SINGAPORE - Singapore's telecom regulator on Tuesday fined Singapore Telecommunications (SingTel) a record Sg$6 million ($4.8 million) for nine days of service disruption that followed a fire at one of its facilities last year.
The Infocomm Development Authority (IDA) said SingTel and two other telecom-linked firms did not fulfil their obligations to customers after the fire at a suburban telephone exchange on October 9. The fine is the highest ever handed to a Singapore telecom firm, according to local media.
Around 270,000 telecom and TV consumers, including residential users, government agencies and businesses, were affected by the disruption.

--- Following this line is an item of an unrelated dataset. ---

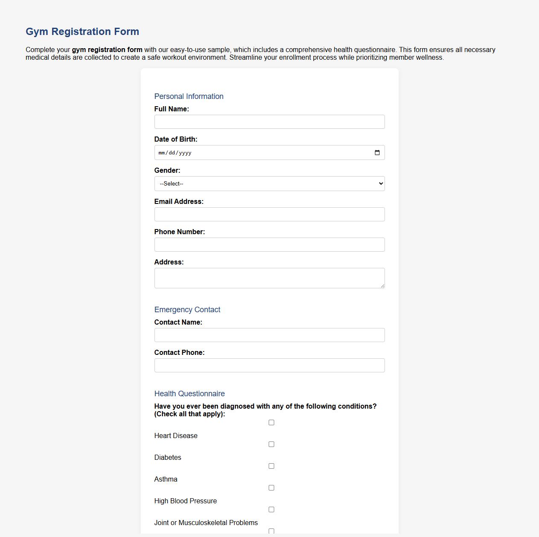Check Joint or Musculoskeletal Problems checkbox
The height and width of the screenshot is (537, 539).
pos(271,509)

OpenNet, Singapore's fibre network provider, was separately fined Sg$200,000 while another firm linked to SingTel, CityNet, was fined Sg$300,000.
The IDA's deputy chief executive Leong Keng Thai said the outage was "of a magnitude that is unprecedented, but more importantly, that could have been avoided".
In a statement Tuesday, SingTel apologized for the disruption and said it accepted the fine, adding that the company had enhanced its fire prevention measures and network design.
The company, majority-controlled by Singapore state investment arm Temasek Holdings, wholly owns Australia's Optus and holds substantial stakes in other regional mobile operators including Airtel in India and Globe Telecom in the Philippines.
The SingTel Group has a customer base of over 500 million mobile users across Asia.